_Directions for this task_
Below are the records; copy every line in them that holds the string "computer".

[Saved entries]

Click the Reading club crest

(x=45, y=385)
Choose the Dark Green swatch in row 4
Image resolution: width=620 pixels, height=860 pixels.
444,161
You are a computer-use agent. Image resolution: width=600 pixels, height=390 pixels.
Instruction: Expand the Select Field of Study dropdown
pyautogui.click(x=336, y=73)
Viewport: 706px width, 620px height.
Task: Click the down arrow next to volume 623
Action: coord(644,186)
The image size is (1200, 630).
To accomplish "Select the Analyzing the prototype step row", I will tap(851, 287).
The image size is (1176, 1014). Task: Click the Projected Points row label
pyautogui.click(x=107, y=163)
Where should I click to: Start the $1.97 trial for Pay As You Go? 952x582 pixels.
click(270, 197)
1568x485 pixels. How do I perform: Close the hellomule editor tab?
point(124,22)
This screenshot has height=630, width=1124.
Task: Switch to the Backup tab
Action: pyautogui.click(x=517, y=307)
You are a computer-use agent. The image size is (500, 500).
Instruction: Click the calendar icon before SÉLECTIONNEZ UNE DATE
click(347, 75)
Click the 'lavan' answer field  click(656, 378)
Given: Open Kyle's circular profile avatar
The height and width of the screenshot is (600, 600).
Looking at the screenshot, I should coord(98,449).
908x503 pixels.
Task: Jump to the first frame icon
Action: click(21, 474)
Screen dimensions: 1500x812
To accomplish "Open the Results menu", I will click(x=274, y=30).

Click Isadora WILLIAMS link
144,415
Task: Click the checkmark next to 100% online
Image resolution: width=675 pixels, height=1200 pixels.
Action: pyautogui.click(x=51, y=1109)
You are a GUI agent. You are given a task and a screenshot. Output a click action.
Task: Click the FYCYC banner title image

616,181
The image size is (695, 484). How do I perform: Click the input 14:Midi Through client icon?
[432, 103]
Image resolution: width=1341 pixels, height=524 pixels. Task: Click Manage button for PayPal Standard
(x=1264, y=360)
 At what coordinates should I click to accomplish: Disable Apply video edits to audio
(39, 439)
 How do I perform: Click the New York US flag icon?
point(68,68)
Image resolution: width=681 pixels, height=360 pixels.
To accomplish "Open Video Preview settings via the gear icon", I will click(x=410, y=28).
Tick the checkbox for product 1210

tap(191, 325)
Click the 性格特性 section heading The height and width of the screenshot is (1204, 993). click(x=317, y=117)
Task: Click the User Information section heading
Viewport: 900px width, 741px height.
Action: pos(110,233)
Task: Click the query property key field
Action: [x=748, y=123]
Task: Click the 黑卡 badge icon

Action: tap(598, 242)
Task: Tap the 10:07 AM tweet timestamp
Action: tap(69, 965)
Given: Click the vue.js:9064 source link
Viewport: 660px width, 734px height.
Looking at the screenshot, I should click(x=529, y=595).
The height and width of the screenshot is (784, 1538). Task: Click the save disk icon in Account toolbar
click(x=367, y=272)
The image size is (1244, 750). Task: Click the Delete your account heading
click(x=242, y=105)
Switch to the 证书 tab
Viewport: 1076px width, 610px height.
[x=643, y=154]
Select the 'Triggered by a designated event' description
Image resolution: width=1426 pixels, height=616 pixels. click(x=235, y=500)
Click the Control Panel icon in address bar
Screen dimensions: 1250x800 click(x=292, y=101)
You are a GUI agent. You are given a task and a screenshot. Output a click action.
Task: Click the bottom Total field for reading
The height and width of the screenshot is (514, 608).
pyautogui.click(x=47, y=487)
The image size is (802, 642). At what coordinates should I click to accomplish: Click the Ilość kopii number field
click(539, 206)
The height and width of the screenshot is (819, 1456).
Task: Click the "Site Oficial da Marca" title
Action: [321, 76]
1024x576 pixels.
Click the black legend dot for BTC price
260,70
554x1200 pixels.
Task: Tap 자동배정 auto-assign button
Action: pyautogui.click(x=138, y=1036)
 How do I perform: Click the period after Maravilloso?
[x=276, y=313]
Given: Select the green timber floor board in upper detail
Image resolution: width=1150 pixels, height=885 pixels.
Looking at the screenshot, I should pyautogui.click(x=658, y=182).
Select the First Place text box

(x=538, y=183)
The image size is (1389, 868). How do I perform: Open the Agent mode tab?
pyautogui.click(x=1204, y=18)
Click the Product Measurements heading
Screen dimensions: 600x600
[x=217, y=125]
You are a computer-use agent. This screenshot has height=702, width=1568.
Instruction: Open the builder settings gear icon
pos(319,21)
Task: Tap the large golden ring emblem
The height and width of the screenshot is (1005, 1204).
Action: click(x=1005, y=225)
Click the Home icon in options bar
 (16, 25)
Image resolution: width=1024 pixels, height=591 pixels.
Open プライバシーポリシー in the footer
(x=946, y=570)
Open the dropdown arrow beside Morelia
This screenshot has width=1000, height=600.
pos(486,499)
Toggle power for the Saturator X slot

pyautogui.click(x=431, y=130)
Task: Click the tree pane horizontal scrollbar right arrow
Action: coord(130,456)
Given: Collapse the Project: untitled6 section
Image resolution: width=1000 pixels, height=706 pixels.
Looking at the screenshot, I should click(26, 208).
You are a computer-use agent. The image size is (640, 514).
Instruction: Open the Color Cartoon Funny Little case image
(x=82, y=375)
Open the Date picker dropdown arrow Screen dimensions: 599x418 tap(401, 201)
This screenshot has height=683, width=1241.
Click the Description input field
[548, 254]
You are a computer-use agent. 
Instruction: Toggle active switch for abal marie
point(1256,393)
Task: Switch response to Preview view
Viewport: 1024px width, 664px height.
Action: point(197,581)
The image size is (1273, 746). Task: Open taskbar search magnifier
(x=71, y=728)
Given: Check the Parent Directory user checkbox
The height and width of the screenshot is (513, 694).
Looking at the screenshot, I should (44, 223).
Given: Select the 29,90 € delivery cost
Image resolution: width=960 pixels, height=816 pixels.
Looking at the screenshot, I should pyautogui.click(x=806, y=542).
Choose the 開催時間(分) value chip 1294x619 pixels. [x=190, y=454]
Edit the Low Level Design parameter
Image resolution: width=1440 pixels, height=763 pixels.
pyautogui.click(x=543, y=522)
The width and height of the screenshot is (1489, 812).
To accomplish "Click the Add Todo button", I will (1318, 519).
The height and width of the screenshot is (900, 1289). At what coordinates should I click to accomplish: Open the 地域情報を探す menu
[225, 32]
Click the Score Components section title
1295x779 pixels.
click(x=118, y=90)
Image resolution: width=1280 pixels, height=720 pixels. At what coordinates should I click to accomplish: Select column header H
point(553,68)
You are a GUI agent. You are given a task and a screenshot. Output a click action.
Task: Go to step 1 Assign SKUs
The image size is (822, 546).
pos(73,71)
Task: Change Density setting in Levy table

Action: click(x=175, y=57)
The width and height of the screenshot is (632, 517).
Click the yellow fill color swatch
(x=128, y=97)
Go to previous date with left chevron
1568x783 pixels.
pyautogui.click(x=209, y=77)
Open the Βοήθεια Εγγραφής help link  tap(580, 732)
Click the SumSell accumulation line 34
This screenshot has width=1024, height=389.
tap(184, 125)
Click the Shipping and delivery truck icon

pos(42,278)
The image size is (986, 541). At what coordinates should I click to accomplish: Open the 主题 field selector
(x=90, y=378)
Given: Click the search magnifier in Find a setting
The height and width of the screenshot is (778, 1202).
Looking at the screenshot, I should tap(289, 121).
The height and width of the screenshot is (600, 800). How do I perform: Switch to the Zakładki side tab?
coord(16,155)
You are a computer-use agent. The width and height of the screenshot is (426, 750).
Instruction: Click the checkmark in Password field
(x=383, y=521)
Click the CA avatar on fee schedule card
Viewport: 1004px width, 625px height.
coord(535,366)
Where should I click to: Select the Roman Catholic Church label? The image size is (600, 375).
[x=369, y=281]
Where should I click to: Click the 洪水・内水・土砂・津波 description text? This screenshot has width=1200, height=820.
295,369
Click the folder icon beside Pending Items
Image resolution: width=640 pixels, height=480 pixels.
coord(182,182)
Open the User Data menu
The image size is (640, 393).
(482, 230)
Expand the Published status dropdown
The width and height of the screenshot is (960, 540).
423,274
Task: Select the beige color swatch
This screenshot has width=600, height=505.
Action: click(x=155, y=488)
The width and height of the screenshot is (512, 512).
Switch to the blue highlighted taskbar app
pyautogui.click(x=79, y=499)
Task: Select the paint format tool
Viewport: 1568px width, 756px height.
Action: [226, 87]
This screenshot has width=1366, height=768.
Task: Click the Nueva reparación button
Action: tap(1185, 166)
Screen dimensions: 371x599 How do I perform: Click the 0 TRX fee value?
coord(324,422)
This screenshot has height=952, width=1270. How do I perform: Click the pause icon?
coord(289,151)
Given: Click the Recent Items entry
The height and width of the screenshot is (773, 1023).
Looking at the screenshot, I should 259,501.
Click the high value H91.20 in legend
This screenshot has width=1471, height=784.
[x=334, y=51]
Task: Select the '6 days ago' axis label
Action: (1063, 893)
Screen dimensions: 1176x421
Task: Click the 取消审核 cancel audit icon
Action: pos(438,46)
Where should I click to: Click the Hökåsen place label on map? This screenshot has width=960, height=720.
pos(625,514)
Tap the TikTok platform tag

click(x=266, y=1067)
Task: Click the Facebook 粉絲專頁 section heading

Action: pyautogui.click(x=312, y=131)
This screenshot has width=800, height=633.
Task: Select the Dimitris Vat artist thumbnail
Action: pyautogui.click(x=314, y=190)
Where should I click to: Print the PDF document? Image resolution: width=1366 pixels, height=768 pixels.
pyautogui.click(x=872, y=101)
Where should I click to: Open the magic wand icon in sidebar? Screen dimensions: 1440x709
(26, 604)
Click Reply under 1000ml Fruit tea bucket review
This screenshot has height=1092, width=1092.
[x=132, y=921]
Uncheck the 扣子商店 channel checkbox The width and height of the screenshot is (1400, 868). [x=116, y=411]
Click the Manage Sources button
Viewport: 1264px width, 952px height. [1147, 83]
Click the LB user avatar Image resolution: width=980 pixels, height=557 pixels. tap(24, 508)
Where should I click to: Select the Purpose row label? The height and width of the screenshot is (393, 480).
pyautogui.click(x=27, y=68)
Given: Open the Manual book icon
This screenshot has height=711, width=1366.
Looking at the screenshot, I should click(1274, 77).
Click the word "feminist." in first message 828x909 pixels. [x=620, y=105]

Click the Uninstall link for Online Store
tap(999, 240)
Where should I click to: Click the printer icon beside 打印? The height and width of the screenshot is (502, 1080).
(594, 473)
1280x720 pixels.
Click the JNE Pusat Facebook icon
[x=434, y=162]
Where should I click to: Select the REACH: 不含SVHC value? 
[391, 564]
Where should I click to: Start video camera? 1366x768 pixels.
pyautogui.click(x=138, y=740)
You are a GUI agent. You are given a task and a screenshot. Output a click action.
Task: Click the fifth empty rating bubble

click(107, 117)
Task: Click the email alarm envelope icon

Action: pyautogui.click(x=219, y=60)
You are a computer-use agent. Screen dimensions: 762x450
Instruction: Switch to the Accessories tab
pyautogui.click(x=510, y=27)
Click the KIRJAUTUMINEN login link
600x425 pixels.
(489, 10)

_Answer to this exercise_
You are a computer-use agent. Image resolution: width=600 pixels, height=390 pixels.
You are a computer-use agent. The image size is (500, 500).
You are a computer-use agent. This screenshot has height=702, width=1568.
You are a computer-use agent. The image size is (640, 514).
You are a computer-use agent. 
You are a computer-use agent. The width and height of the screenshot is (426, 750).
You are a computer-use agent. Screen dimensions: 762x450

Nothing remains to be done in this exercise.